Standing waves apparatus from Pasco is
used to observe loops established on a
string at frequencies corresponding to the
known L, tension, and mu. In preparing for
tomorrow's lab I saw that the amplitudes of
loops decrease monotonically (from about
4 cm when the lambda is 2*L to about 0.2
cm when lambda is 9 times shorter.)

Good observation.

Why is it so?

Good question; see analysis below.

My setup: Pasco vibrator SF-9324
Soft threaded string mu=0.00160 kg/m and
L=126.5 cm,
Pasco generator (amplitude was constant (in
the middle of the range) only frequencies were
changed from about 14 Hz to 128 to observe
1, 2, 3, 4, ...9 loops.

Good detailed report!

One more detail: I assume "observations" were taken on-resonance.
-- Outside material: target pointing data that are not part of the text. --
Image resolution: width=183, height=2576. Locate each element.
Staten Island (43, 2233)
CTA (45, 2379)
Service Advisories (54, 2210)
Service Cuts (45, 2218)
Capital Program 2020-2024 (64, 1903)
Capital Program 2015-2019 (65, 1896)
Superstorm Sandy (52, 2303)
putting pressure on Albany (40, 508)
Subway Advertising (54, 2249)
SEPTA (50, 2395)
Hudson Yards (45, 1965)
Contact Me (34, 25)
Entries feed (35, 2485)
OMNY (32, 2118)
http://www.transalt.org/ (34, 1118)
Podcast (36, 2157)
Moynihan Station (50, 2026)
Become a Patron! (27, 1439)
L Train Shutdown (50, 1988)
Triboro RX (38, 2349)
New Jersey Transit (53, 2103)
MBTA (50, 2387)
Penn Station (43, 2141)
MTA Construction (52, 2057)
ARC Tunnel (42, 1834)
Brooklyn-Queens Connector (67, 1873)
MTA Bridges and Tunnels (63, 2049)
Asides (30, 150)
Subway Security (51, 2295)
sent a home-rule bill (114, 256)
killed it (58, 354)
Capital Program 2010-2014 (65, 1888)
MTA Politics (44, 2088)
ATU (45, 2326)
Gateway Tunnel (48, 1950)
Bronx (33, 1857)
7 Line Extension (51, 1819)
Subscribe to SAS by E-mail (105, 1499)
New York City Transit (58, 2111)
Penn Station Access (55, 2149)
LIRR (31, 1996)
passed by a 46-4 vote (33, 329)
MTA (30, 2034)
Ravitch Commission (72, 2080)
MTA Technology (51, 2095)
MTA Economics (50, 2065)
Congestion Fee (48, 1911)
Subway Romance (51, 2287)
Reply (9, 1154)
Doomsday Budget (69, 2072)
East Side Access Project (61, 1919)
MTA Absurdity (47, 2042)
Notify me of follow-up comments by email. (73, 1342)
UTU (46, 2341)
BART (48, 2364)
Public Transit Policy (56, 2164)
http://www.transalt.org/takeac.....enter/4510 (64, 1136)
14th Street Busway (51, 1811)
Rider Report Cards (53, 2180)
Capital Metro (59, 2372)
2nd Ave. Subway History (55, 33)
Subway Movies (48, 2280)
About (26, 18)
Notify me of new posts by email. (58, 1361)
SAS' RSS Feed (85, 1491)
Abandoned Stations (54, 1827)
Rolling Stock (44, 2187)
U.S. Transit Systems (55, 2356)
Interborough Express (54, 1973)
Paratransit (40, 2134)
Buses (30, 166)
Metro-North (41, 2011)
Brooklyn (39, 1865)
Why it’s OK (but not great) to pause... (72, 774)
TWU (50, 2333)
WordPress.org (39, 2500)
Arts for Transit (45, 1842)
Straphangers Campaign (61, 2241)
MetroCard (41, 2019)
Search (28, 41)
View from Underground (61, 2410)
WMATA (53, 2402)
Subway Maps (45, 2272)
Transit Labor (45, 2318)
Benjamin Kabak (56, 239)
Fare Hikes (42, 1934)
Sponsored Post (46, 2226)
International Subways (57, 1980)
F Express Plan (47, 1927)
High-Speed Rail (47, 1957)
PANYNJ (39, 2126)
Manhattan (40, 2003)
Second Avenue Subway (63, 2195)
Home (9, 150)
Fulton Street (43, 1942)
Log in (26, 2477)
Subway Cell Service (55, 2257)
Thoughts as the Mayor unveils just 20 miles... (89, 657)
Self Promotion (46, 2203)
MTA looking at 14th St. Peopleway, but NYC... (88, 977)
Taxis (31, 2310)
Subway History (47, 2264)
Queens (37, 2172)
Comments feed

Why do the amplitudes of standing waves
decrease while the signal amplitude of the
source remains the same?

For identical amplitudes the string would
have to be longer with 9 loops than with
one loop.

That's a plausible hypothesis, but it doesn't fit the observations.
The law of conservation-of-string will produce some nonlinearity
(resonant frequency depending on amplitude) but doesn't explain
the basic fact, to wit:

I think any analysis must deal with dissipation. In the absence
of dissipation, on-resonance, the wave equation predicts
*infinite* amplitude.

There is a natural intuition, a sort of "scaling law", suggesting
that the amplitude of the wave should scale like the amplitude of
the drive. This is not entirely wrong, but significantly incomplete.
Scaling laws won't tell you about dimensionless factors ... such as

One way to get started on a proper analysis is to consider the
energy budget.

-- On one side of the balance sheet, energy is being lost at a
rate that depends on
amplitude *and* frequency. Probably aerodynamic drag is
dominant, in which case the drag force should scale roughly like
the square of the local velocity, and the power should scale
like the cube.

-- On the other side of the balance sheet, to understand the
way energy is being put into the string you must realize that
in the presence of dissipation you haven't got the ideal
standing wave. Some fraction of the energy is, in effect,
being put into a running wave that runs off and never returns.

As usual, for any particular frequency the wave equation
reduces to a plain old harmonic oscillator. Use the wave
equation to find the HO equation, and then carry out the
rest of the analysis using the latter. You will find a
frequency-dependent Q.

As with any other driven damped harmonic oscillator, you will
find that exactly at resonance, the response will be a factor
of Q bigger than the drive (and 90 degrees out of phase).